Task to carry out =>
Copy out each line below that contains the word "height".

** Begin Data for the task **

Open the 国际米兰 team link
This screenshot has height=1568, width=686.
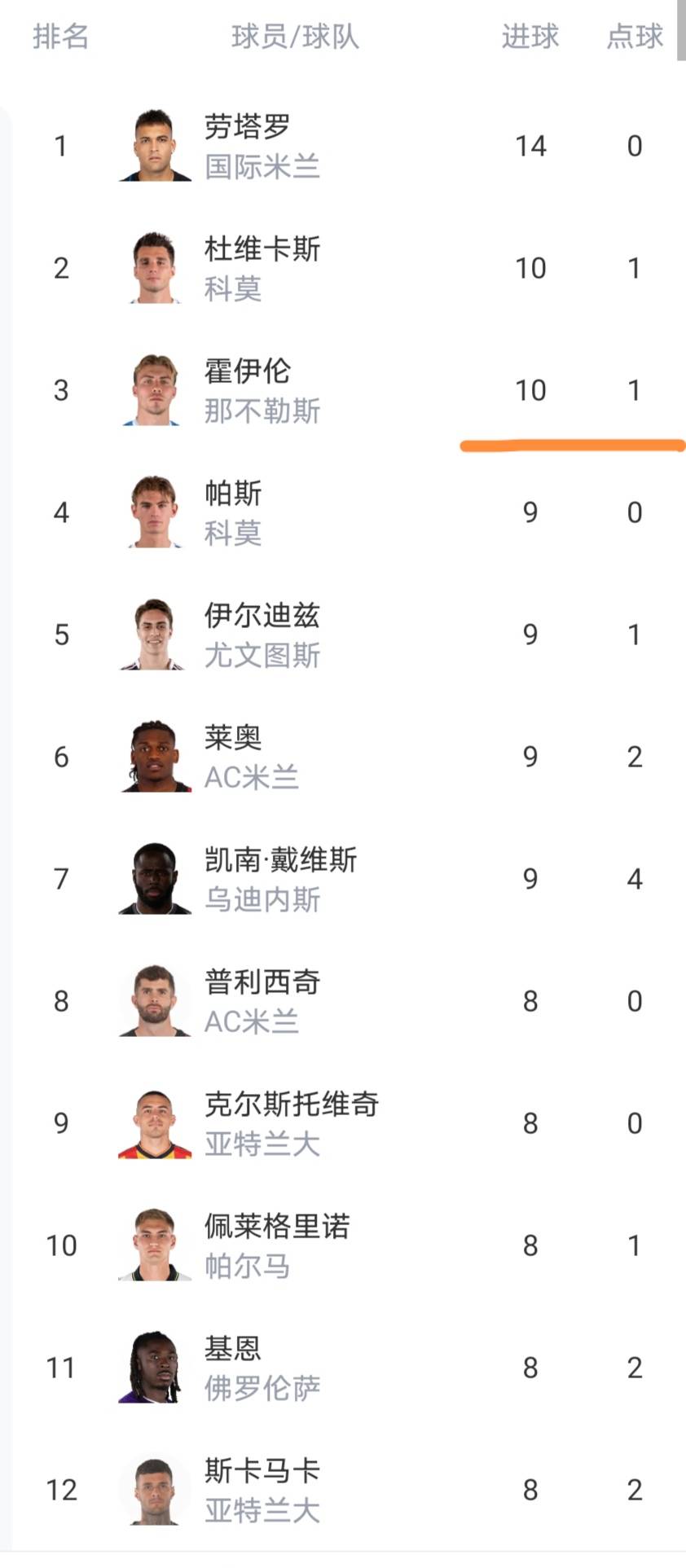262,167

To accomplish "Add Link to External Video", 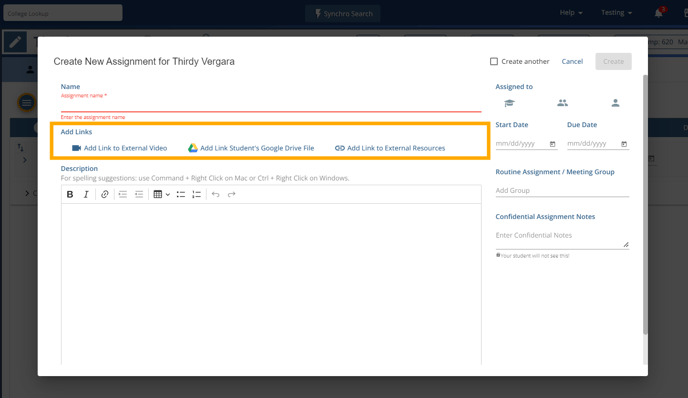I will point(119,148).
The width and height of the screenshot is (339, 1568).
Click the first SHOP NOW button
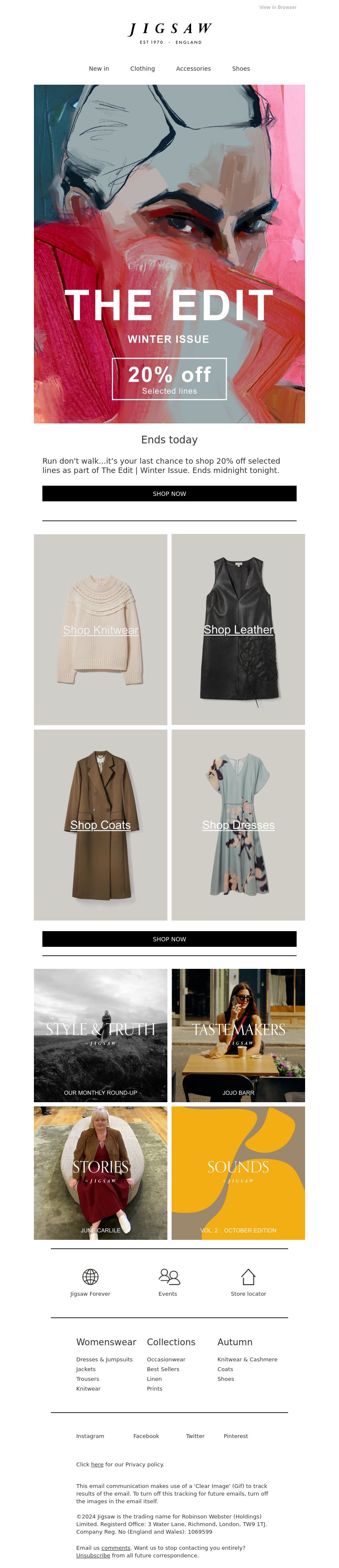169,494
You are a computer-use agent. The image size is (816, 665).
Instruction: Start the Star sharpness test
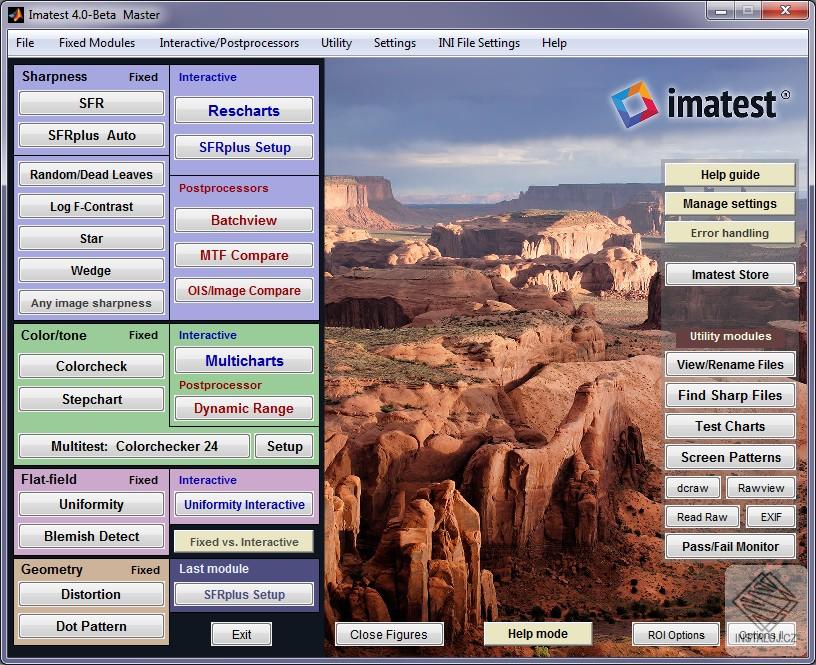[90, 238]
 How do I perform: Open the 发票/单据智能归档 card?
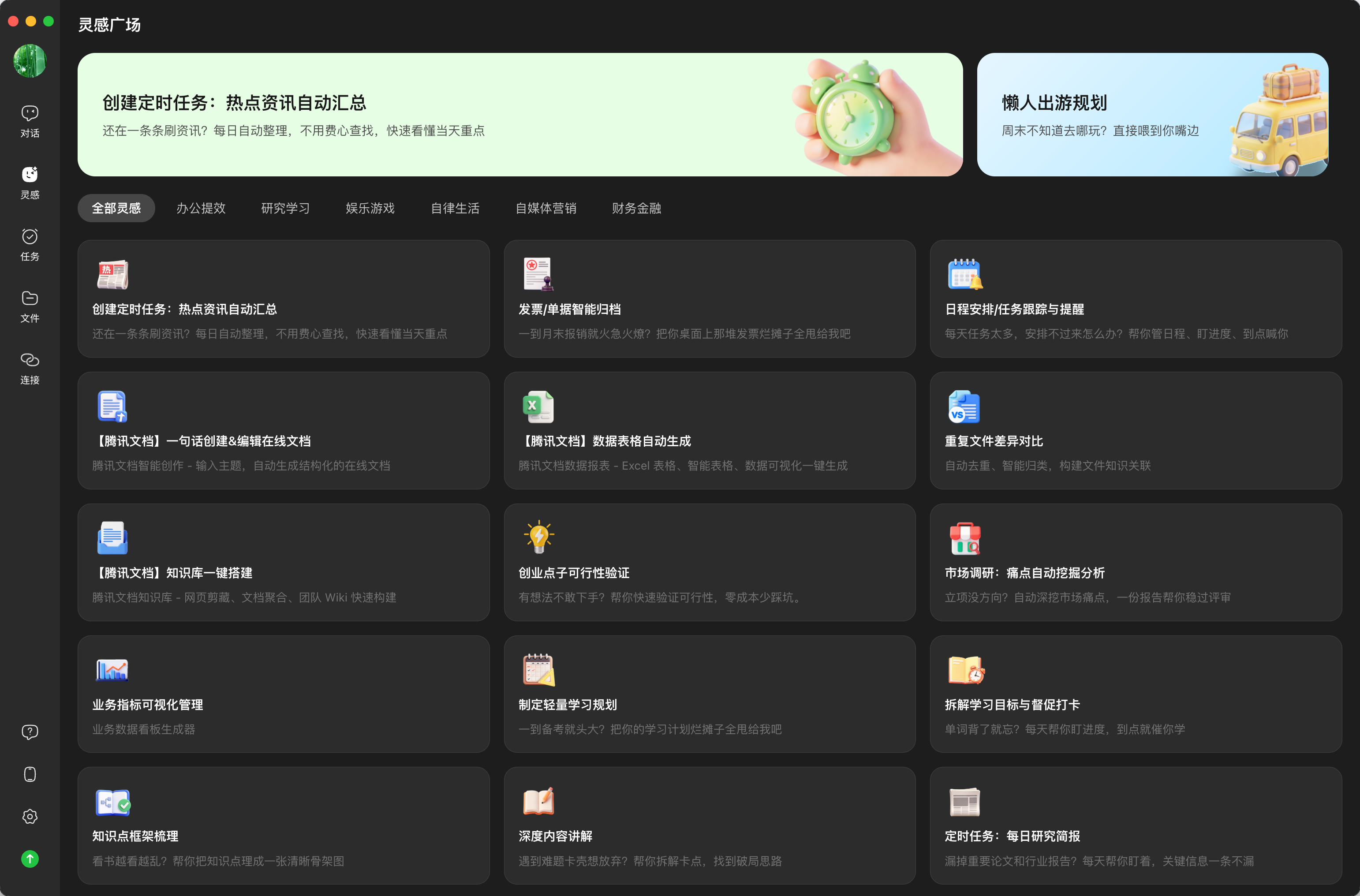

** End Data for the task **

Output =>
This screenshot has height=1568, width=686.
The width and height of the screenshot is (339, 1568).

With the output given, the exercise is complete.